Isn't the Smokefree policy is an infringement of human rights?

  • The Smokefree policy is not about whether you can smoke. It's about where you can smoke. People may not smoke on our organisation's premises
  • It is every staff member's right to a workplace free from health hazards (including exposure to cigarette smoke)
  • We have a legal responsibility to provide a safe workplace and to protect staff, clients and visitors from the known hazards of second-hand smoke.

Who will enforce the Smokefree premises?

  •  Most people comply in good faith with Smokefree premises, so Smokefree external spaces are generally self-enforcing. New Zealanders are now very familiar with the concept of not smoking in certain places with most people having experienced Smokefree outdoor policies in action at sports stadiums, schools, hospital grounds, marae and at outdoor cultural even
  • All staff should be encouraged to enforce the Smokefree policy as necessary, by politely asking anyone smoking to move offsite
  • A Smokefree policy is enforced by staff in the same manner in which they currently enforce other policies, such as property defacement, harassment etc.

Is it best to have designated smoking areas and phase them out later?

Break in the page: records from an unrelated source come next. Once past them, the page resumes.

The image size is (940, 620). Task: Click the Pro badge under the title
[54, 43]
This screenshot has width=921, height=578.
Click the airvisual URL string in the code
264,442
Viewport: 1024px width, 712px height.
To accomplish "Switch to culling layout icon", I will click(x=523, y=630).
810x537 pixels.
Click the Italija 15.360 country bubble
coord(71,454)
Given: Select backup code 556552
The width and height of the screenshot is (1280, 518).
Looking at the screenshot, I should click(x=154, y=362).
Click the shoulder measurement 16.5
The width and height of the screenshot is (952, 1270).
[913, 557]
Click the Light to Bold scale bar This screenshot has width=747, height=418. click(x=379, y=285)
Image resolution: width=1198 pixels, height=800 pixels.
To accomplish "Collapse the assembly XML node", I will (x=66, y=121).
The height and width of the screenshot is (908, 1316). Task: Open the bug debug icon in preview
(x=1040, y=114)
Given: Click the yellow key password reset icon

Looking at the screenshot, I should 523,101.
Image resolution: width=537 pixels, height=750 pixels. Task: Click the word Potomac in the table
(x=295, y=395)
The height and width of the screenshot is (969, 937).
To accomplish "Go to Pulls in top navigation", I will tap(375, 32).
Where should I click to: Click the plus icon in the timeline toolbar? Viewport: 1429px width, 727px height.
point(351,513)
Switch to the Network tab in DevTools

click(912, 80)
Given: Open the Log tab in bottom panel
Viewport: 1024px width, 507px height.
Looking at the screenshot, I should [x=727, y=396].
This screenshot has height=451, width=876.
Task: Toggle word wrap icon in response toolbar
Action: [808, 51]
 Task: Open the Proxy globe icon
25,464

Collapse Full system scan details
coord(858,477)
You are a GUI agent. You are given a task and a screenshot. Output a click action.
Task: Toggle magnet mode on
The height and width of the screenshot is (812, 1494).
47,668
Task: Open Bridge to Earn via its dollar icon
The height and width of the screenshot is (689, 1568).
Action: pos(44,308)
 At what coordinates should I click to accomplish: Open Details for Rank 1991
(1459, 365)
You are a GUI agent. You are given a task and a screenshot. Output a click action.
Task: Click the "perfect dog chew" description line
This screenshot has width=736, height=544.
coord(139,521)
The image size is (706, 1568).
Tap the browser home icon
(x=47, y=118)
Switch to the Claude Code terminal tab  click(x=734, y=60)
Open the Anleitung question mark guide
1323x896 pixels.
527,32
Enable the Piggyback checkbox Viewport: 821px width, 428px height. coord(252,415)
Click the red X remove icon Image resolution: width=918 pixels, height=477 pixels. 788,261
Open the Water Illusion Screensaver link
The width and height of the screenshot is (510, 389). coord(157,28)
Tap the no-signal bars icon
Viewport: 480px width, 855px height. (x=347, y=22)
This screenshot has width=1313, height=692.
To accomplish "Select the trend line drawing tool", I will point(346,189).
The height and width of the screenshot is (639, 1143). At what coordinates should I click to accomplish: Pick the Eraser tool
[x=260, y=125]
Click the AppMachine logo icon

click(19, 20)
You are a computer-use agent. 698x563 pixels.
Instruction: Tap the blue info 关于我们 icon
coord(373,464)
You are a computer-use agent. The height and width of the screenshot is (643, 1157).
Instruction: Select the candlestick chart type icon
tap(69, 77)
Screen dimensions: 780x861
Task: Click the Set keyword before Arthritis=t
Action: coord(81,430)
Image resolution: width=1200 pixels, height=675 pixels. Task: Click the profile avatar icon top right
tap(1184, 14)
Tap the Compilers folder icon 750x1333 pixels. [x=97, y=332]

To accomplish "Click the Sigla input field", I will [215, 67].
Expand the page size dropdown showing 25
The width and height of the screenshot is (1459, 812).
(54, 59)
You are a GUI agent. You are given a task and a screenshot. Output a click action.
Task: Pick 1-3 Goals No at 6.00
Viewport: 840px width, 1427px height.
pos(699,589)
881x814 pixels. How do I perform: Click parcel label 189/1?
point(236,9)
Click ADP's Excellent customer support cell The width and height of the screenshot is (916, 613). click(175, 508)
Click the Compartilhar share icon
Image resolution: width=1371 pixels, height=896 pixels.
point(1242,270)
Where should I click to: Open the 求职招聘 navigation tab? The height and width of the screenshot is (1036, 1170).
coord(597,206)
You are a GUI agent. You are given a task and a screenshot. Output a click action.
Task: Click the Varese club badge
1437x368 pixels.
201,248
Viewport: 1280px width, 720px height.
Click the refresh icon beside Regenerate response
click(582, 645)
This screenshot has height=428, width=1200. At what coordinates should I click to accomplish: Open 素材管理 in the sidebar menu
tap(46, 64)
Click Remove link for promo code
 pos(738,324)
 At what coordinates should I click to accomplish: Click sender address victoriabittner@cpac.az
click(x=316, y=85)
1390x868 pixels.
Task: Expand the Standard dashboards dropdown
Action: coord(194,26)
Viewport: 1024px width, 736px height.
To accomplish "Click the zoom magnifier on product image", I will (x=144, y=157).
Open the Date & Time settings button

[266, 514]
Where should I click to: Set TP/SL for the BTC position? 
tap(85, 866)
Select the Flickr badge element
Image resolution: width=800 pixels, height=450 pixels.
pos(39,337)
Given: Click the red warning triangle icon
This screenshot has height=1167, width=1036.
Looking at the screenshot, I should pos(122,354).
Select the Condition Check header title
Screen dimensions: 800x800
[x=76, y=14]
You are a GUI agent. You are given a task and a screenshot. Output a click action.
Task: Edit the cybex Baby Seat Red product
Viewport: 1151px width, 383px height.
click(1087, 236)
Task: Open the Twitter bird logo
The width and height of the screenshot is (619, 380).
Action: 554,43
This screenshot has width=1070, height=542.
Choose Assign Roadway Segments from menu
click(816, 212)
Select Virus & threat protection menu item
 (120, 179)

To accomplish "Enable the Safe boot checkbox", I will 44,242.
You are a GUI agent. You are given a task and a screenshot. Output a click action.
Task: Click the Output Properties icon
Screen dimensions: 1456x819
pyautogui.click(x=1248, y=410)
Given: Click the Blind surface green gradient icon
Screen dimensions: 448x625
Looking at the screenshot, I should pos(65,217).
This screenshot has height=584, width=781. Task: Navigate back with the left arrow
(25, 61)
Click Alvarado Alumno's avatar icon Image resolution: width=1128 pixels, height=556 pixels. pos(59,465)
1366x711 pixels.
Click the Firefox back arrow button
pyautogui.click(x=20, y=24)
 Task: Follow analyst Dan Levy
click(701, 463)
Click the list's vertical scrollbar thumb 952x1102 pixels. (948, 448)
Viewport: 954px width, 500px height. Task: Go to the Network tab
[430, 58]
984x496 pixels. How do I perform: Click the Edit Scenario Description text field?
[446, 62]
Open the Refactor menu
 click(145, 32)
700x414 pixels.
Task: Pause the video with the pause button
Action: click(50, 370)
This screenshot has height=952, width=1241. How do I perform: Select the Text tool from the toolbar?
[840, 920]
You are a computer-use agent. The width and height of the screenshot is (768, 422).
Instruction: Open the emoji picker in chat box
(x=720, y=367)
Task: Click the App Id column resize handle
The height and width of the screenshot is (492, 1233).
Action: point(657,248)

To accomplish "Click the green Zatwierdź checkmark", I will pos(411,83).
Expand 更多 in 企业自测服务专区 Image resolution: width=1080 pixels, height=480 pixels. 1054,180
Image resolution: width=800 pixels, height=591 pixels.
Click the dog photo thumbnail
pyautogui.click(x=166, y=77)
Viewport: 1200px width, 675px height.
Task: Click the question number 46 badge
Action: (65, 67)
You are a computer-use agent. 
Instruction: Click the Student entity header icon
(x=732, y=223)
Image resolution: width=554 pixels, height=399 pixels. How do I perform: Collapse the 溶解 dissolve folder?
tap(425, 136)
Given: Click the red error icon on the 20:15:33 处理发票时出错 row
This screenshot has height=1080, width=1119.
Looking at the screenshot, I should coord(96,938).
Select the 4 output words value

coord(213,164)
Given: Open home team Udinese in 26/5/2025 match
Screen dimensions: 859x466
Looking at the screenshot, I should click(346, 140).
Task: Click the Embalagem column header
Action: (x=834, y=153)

  • Designated smoking areas (such as gazebos and shelters) send a message that smoking outside is acceptable and is the norm within the organisation
  • Smokers often perceive the presence of smoking areas as a signal that it's okay to smoke elsewhere and that they can continue to smoke in non-designated areas
  • Designated smoking areas can also tend to become 'owned' or 'colonised' by smokers and a phasing out of smoking sites can prove extremely hard with resulting feelings of resentment amongst staff and others who might smoke.

Won't the Smokefree policy push smokers onto the street and give our organisation a bad look?

  • It's important to remember that our primary focus is to help those smokers who are keen to address their smoking to become Smokefree
  • As the Smokefree policy becomes normalised the numbers of smokers will decrease due to successful quit attempts or because of the use of nicotine replacement therapy (NRT) as a tool to help them manage their nicotine dependence
  • When people who smoke comply with Smokefree policy and smoke offsite, there is a risk smokers will congregate on crown land and that smoking will become more visual to the public, giving rise to concerns about our organisation's image. Since the introduction of the Smokefree Environment's Bill, which banned smoking in indoor work places, most members of the public are used to seeing people smoking in external areas without appropriating blame or guilt by association to the organisation
  • The sight of people smoking on crown land in front of our organisation is generally seen by the public as a healthy, positive sign that we are committed to having no association between health and tobacco.